There is very little about Harvey Mudd College that stirs up thoughts of the sea. The dry, hilly surroundings suggest we are much more than an hour from the ocean. But descending the staircase to Galileo Hall at nightfall, the first thing that catches your eye is a Romanesque fountain that calls to mind the presence of waves--it is the visual equivalent of putting your ear to a conch shell. The romantic feeling this evokes is all the more ironic because most oother places at the college have an ostensibly utilitarian atmosphere. It suggests that in spite of the complex science we have built around its study, the ocean still holds mystery.
Most of us have a very finite perspective on the sea. We think of it from above the surface. Our point of view sits on the beach or rolls tumultuously in a ship. Rarely do we experience the ocean from below, so it’s hardly surprising that the average person doesn’t worry about its health. It looks just fine from up here. But there are people who are looking harder, whose gaze is fixed far below the surface.
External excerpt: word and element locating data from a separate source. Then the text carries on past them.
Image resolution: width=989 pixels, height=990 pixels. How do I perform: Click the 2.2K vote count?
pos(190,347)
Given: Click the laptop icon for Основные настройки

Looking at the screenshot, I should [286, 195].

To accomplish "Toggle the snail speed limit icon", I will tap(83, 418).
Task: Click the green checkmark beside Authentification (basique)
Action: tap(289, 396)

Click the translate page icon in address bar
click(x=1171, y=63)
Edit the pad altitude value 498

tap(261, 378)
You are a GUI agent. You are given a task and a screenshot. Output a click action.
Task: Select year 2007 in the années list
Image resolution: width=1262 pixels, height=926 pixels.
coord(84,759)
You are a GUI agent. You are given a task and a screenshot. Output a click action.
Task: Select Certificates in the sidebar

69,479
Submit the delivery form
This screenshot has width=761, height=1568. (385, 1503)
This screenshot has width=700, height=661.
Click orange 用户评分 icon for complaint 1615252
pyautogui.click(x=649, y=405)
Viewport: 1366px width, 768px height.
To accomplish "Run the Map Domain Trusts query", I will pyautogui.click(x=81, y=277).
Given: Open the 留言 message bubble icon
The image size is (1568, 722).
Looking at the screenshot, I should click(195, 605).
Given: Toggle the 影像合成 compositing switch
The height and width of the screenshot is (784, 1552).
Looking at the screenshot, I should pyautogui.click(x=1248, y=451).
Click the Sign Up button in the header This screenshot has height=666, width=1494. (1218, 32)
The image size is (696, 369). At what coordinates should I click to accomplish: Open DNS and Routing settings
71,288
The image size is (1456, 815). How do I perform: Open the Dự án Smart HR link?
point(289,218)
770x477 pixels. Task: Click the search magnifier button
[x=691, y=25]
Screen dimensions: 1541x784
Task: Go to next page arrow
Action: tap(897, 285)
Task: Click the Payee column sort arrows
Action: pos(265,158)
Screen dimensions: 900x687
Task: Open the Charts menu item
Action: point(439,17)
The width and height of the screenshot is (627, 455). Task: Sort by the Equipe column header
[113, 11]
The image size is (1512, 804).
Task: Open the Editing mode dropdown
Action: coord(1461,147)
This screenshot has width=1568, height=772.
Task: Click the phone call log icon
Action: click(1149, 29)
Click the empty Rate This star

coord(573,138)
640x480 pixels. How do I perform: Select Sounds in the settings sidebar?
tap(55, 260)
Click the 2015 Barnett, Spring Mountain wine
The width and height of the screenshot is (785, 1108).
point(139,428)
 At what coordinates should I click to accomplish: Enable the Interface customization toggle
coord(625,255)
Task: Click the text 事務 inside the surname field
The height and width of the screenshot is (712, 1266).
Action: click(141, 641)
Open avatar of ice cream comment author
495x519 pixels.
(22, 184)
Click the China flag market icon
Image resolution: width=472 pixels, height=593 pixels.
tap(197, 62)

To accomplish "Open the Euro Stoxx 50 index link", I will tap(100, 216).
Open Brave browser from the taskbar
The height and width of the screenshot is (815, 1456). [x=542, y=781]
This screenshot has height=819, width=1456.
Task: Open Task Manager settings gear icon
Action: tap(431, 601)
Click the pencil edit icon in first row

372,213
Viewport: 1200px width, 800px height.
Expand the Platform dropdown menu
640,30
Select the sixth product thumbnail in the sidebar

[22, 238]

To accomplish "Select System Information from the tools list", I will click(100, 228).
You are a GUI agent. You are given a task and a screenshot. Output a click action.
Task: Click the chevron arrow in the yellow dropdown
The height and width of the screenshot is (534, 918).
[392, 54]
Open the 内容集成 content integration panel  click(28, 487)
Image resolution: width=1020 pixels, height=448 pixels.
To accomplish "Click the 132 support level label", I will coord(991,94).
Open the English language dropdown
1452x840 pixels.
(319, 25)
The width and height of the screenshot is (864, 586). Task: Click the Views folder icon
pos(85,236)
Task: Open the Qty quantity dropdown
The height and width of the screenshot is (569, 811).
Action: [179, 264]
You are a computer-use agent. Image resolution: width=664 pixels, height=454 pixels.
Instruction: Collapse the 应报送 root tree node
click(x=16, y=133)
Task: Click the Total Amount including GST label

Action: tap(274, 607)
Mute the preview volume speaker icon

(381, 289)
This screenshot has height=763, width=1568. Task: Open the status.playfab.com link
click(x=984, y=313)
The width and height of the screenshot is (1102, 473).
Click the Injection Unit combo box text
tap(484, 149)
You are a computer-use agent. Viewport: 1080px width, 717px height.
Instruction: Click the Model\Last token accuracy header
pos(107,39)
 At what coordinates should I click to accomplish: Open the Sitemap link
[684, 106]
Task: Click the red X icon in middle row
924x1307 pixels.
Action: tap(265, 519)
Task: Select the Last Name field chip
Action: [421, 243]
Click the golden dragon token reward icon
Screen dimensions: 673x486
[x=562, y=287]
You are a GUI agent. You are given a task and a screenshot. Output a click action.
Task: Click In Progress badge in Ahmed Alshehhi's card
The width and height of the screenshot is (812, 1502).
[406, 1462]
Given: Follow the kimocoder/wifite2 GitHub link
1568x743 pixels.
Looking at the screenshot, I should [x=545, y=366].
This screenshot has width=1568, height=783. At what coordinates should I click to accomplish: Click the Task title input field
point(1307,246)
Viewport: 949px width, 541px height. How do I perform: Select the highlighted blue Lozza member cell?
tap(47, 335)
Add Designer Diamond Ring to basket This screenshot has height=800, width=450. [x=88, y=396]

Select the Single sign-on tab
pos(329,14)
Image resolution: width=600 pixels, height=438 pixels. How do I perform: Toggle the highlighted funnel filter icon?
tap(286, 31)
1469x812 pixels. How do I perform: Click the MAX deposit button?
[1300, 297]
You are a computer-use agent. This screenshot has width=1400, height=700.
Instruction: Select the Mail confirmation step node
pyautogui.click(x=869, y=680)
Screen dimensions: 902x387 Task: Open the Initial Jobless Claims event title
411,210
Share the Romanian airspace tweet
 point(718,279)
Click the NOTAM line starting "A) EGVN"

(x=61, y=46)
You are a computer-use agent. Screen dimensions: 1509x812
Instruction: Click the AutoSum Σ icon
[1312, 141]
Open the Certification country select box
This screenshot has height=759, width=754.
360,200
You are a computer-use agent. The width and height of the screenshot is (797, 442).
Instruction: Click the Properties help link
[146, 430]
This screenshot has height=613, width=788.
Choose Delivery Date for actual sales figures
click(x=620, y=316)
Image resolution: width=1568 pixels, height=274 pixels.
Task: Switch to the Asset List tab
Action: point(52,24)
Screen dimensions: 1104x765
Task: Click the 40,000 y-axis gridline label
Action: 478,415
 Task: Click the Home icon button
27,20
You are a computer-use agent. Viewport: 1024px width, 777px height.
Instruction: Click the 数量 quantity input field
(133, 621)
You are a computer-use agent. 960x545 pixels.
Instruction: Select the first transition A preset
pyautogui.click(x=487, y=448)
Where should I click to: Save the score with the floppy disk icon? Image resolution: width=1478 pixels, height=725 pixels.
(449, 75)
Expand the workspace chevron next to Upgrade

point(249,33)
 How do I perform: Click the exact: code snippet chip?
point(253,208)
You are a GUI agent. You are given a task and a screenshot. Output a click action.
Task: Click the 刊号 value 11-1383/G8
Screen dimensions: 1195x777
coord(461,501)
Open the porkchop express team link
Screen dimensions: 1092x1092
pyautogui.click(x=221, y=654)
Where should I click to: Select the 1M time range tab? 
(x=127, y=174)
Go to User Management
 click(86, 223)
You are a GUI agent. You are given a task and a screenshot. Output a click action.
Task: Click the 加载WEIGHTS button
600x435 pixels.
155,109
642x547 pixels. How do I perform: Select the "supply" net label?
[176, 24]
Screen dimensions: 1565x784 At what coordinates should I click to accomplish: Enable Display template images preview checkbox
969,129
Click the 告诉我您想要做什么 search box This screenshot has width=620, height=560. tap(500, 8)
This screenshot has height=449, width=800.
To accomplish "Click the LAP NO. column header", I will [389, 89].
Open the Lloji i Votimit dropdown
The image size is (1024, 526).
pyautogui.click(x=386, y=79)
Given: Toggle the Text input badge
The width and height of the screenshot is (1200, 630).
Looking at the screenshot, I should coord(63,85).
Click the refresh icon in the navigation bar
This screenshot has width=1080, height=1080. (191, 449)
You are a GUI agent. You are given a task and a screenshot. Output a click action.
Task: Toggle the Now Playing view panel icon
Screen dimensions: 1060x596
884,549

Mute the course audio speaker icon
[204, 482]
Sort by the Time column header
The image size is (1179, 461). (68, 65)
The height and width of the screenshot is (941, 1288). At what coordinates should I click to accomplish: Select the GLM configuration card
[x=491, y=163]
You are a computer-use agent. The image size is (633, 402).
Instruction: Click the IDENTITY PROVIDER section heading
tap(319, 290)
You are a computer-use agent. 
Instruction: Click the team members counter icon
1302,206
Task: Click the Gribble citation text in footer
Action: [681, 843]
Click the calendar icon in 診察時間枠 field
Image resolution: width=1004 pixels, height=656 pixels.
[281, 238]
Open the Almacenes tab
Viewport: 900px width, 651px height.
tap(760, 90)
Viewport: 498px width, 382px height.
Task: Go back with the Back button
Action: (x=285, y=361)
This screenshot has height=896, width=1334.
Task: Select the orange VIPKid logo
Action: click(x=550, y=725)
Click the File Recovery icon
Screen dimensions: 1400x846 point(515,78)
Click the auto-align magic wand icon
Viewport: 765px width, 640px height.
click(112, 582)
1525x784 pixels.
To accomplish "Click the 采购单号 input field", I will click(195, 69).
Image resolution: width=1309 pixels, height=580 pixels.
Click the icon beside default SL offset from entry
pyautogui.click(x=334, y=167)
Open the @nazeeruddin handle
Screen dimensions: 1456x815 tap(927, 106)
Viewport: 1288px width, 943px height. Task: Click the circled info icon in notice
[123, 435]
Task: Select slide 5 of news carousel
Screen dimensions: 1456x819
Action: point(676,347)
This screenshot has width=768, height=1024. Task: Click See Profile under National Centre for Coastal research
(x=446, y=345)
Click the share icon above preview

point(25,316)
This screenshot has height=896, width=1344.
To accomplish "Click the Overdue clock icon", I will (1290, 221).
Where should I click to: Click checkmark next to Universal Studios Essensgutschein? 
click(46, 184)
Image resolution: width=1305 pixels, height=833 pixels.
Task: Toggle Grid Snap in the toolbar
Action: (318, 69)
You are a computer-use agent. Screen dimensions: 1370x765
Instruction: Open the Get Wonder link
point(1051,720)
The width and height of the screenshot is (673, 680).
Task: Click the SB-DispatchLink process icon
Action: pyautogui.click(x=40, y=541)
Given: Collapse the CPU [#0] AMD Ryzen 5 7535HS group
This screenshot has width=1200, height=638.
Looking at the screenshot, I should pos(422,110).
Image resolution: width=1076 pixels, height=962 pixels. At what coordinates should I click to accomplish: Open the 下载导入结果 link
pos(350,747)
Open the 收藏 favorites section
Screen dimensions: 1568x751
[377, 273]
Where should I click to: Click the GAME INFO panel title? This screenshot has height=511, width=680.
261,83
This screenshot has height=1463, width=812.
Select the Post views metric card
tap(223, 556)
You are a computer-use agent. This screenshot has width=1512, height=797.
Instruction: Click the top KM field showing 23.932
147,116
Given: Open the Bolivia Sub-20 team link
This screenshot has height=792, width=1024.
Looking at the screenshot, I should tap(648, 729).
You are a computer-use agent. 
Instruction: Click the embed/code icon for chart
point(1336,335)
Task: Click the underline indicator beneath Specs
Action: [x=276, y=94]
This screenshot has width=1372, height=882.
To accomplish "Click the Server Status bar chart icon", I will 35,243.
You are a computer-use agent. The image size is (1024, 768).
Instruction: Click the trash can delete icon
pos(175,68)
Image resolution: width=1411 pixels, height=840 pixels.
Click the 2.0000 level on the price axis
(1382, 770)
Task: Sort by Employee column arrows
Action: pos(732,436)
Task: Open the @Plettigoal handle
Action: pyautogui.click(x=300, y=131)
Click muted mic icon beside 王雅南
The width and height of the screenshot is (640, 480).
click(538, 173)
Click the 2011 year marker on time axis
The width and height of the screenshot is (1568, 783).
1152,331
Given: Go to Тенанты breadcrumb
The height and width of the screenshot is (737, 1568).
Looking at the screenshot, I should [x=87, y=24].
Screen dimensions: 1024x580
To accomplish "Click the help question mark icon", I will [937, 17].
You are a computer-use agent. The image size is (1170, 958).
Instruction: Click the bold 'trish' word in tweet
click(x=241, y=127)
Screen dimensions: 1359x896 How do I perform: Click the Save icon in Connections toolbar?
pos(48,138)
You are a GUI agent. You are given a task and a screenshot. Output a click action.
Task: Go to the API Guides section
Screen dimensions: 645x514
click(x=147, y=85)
These scientists, including Dr. Jeremy Jackson, know an entirely different story.
“This is a very scary time. A terrifyingly scary time,” Dr. Jackson said towards the beginning of his talk at Mudd.
The title of the talk, “Brave New Ocean,” makes it sound like the ocean has reached some new and fascinating evolutionary phase, but in fact, the title alludes to Huxley’s classic dystopian novel. Dr. Jackson is saying something that we don’t expect to hear from a scientist. It’s something we’d expect to hear from the likes of Al Gore: the ocean is dying, we’re killing it, and it would take a global overhaul of awareness and policy change to even just maintain it at its current damaged state.
Now sixty-five, Dr. Jackson began studying the ocean in his twenties. He’s one of the few people who has seen the large-scale changes in the global ecosystem with the expertise to explain them. He talks about estuaries in the Jakarta, San Francisco, and Chesapeake Bays, the green turtles of Central America, and the coastal fish population of Key West, Florida.
He tells us that the swaths of bleached coral are the only remains of once-vibrant and living parts of the sea. The ocean’s flora and fauna seem to have disappeared while we weren’t watching.
Meanwhile, the ocean depths are becoming a toxic wasteland. Eskimo women’s breast milk is considered toxic by the EPA and wild salmon have become a major source of land animal poisoning, but these are just small pieces of evidence. The point is not even about what we’ve already lost; it’s about everything we have left to lose. Overfishing, destruction of habitats, introduction of non-native species, warming and acidification by carbon dioxide, eutrophication, and slime buildup are all contributing, and most of us don’t even know what we are doing.
However, in an age where our egregious sins against the planet are becoming abundantly clear, this comes as little surprise.
One species that is doing well in spite of all of this is the jellyfish. In fact, Dr. Jackson predicts that this opportunistic species will be among the few that survive the final destruction of the ocean ecosystems. They are the “rats and cockroaches of the ocean.” This “brave new ocean” will be stratified like the Black Sea, and a dead zone will surround the coast. Jellyfish will be virtually all that is left.
Dr. Jackson tells us all this in the short span of an hour, and concludes with a tone of distinct remorse: “we tend to think that scientists are enough; that we will ride out on white horses and discover the truth and everyone will listen to us.” It seems as though he already knows that the cause is lost.
There is an inevitable sense of irony as one of the obscure scientific community’s most distinct ocean researchers reads what could amount to a eulogy of the sea, at a relatively unknown college. Afterwards dessert is served in the lobby, and only one or two Kuwaiti students stay behind to speak to Dr. Jackson. Even among a specialized and interested community, his message seems to fall on deaf ears.